• Selected excerpt:
§

Key Word(s): Multiple Linear Regression, Logistic Regression, Classification, Principal Component Analysis (PCA)

CS109A Introduction to Data Science

Standard Section 5: Logistic Regression and PCA¶

Harvard University
Fall 2018
Section Leaders: Mehul Smriti Raje, Ken Arnold, Karan Motwani, Cecilia Garraffo
Instructors: Pavlos Protopapas, Kevin Rader

In [1]:

#RUN THIS CELL 
from IPython.core.display import HTML
HTML('')

Out[1]:

In this section we will be covering Logistic Regression and PCA using the Wine dataset. The goal is to get you familiarized with the implementation of Logistic Regresison and PCA through the use of a dataset we haven't seen. The exercises below will help you be able to answer parts of Homework 5.

Specifically, we will:

1. Import data, explore with analyse relationship with response.
2. Fit a linear regression model for classification, understand drawbacks and interpret results.
3. Fit a logistic regression model for classification, compare performance and interpret results.
3. Use PCA to reduce dimensionality, fit model to PCA components and compare performance.

§

• Source data:
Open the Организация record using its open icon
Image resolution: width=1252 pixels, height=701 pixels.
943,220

§

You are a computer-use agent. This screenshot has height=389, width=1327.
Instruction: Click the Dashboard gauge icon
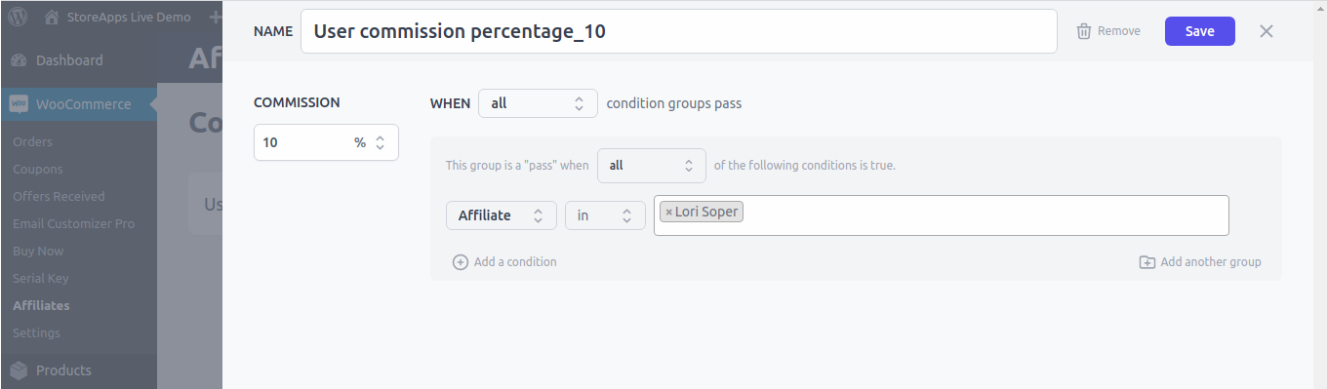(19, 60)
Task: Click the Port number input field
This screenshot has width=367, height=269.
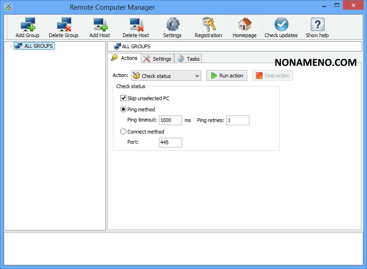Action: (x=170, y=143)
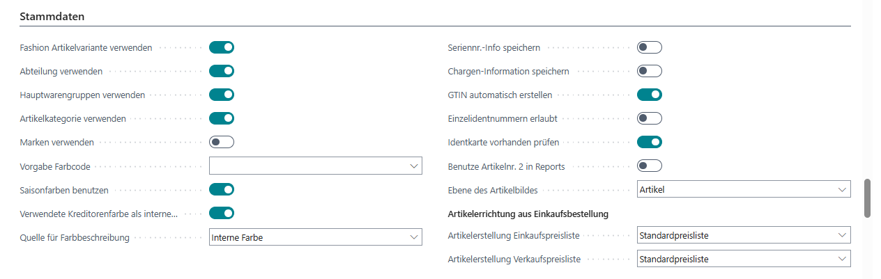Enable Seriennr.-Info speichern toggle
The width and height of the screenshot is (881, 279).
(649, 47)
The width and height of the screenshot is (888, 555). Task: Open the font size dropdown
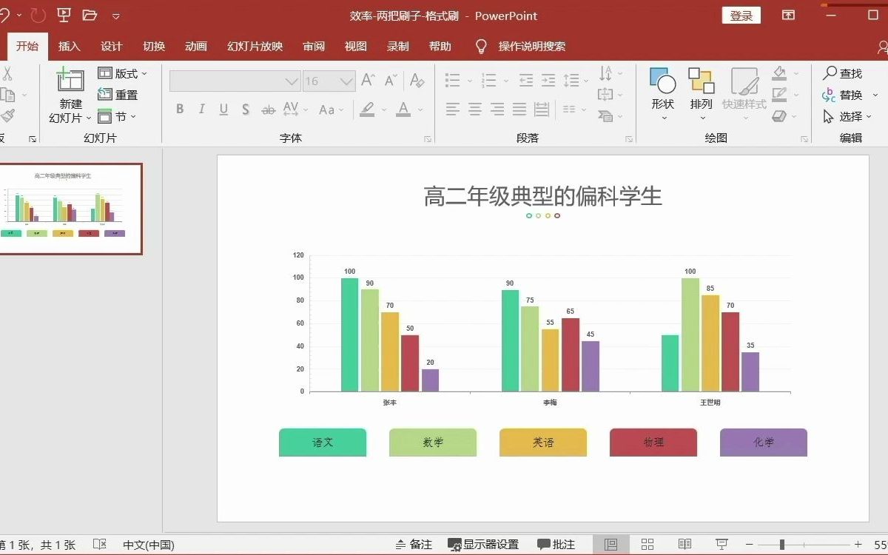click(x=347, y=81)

§

• What you have to do: In the course section text, which dataset is used to cover logistic regression and PCA?

• Exercise result: The Wine dataset.